How One Photograph Fueled the NAACP’s Fight Against Lynching

execution noose
Jena Gaines
June 6, 2025

We don’t know much about Jesse Washington. He was a 17-year-old Black farmhand working in Robinson, Texas, in the spring of 1916.  And the only photos that we have of him are of his horrific last moments.

On May 8, 1916,  the wife of Jesse Washington’s boss was found murdered in her home. Because Washington had been seen working nearby, authorities arrested him.  He was tried, convicted, and sentenced to death within a week.
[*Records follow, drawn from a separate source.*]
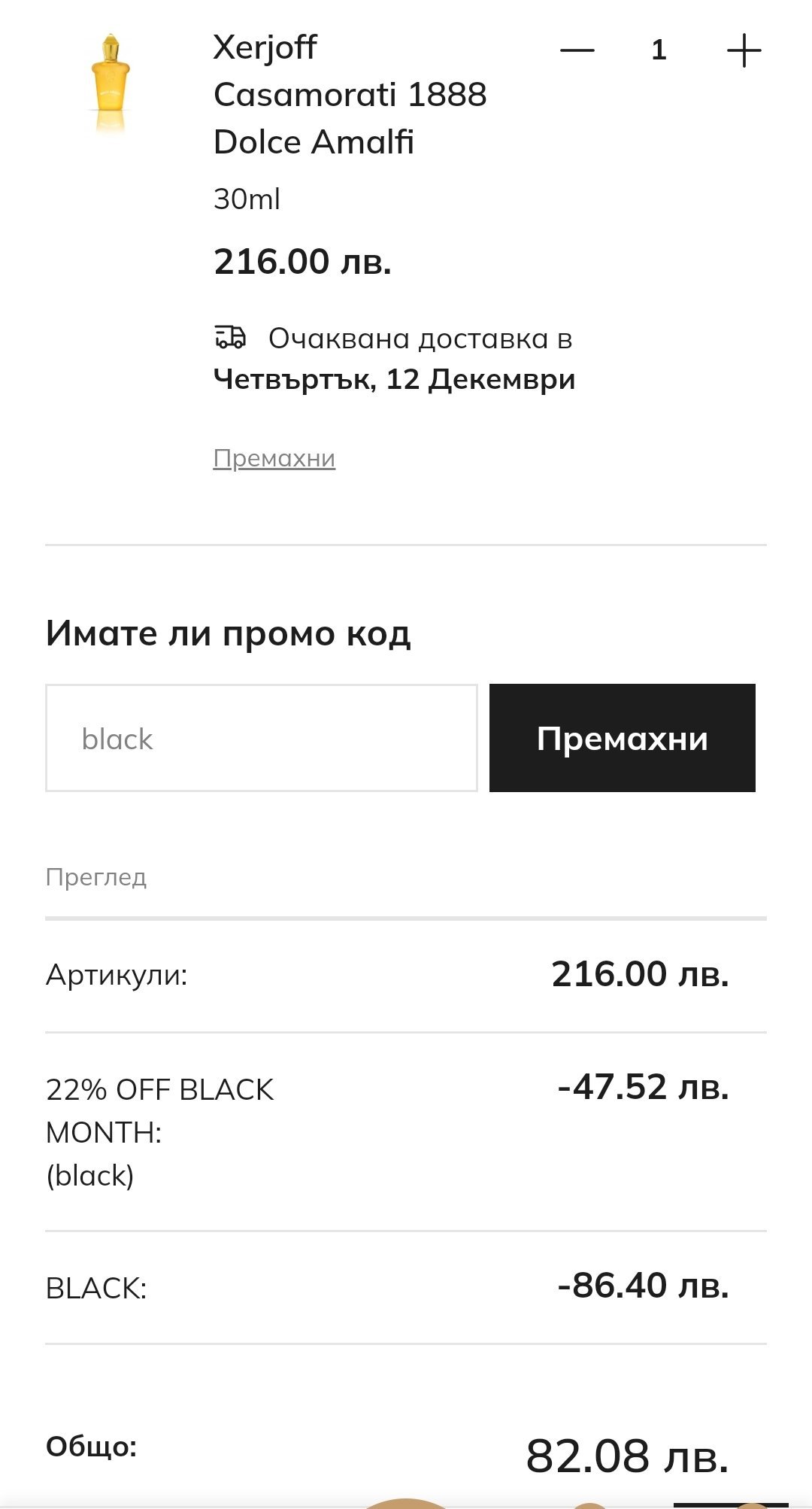The image size is (812, 1509).
Task: Decrease quantity with the minus icon
Action: point(577,50)
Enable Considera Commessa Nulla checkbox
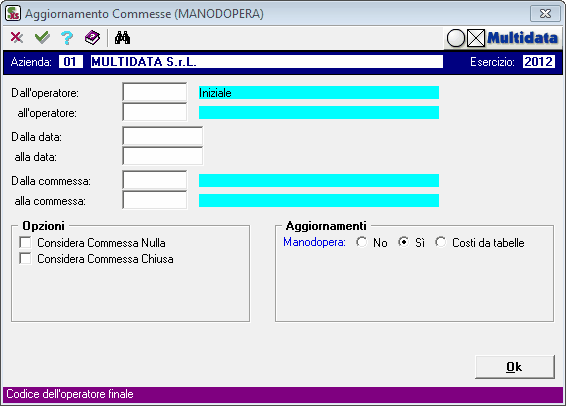 click(25, 242)
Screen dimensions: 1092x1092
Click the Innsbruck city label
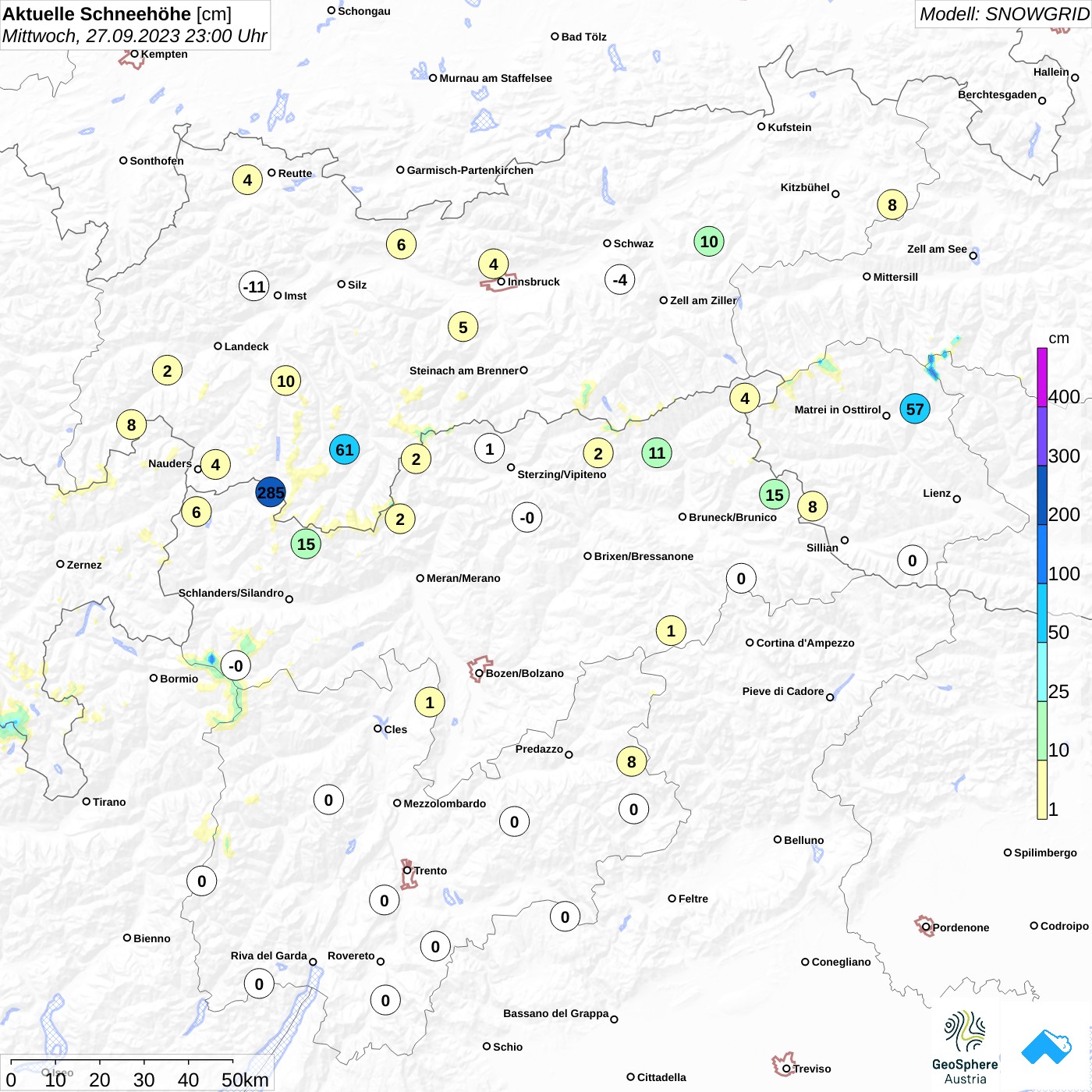pos(534,282)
Before deputies could take Washington back to jail, a crowd dragged him outside the courthouse. They beat, stabbed, and mutilated him, then slowly burned him to death in front of the city hall. For two hours, at least 15,000 people watched, including the mayor and chief of police.

A professional photographer who was on the scene took pictures of the crowd, the lynching itself, and its aftermath, as spectators posed with and picked at  Washington’s charred remains. The gruesome photos, published in W.E.B. Du Bois’ journal The Crisis, helped launch the NAACP’s anti-lynching campaign.

Images of Black suffering are often sensationalized to terrorize and traumatize us. But these images also stand as testimonies to a history that many would just as soon pretend never happened. As horrifying as these images are, we owe it to Jesse Washington, George Floyd, and so many others to make sure that what happened to them is never forgotten.